======== Records for processing ========

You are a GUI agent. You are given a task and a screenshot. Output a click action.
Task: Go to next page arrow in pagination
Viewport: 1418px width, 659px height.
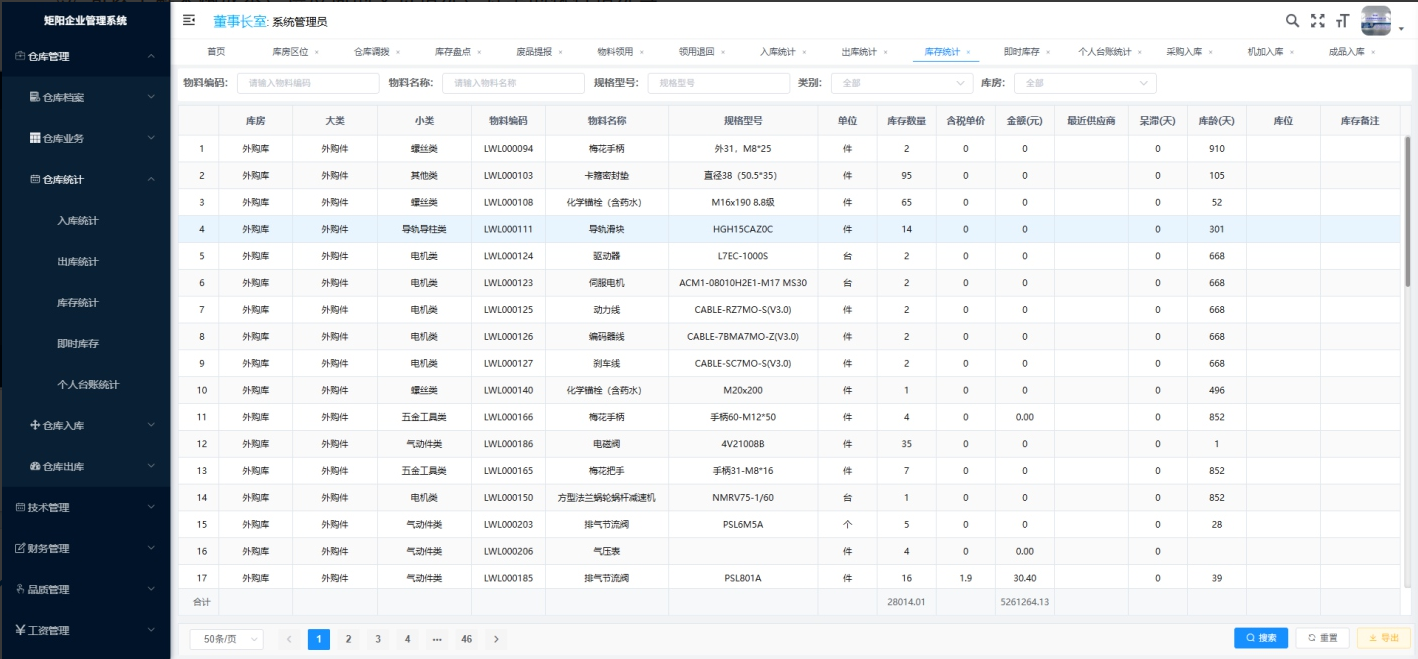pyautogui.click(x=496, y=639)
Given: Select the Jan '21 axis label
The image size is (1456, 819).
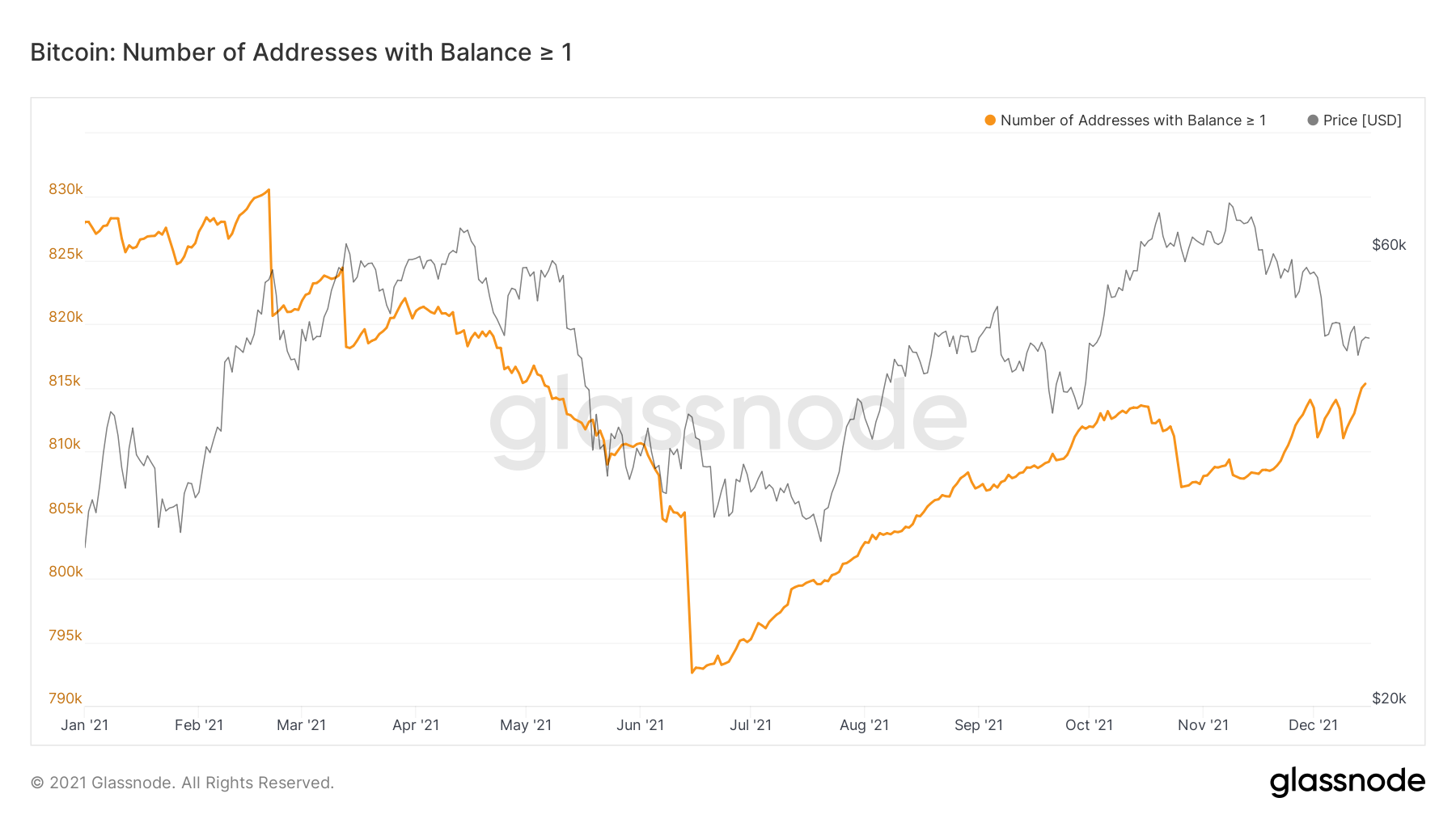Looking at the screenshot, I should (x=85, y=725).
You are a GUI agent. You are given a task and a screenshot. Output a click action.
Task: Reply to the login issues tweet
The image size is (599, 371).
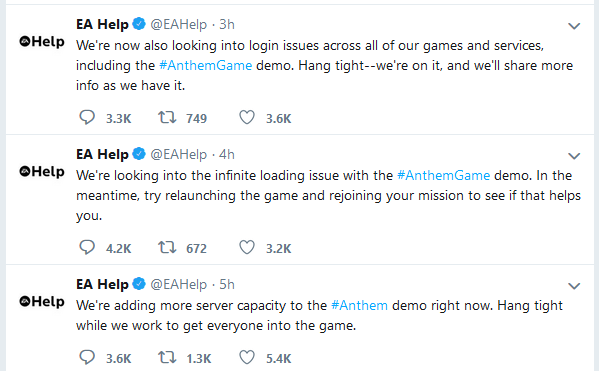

========
======== Records for processing ========

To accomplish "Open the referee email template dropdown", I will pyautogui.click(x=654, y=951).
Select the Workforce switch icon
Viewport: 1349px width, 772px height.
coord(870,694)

========

◆ Task description
What is the number of lines in the data that include the word "Select"? State only that number.

◆ Answer to this problem
2